**PROBLEM DETAILS**
Reproduce the following entries exactly, leaving nothing out.

**INFORMATION SUPPLIED**
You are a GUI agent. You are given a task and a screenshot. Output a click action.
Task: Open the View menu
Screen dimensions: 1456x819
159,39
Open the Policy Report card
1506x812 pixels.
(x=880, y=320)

**TASK OUTPUT**
You are a GUI agent. You are given a task and a screenshot. Output a click action.
Task: Open the View menu
Screen dimensions: 1456x819
159,39
Open the Policy Report card
1506x812 pixels.
(x=880, y=320)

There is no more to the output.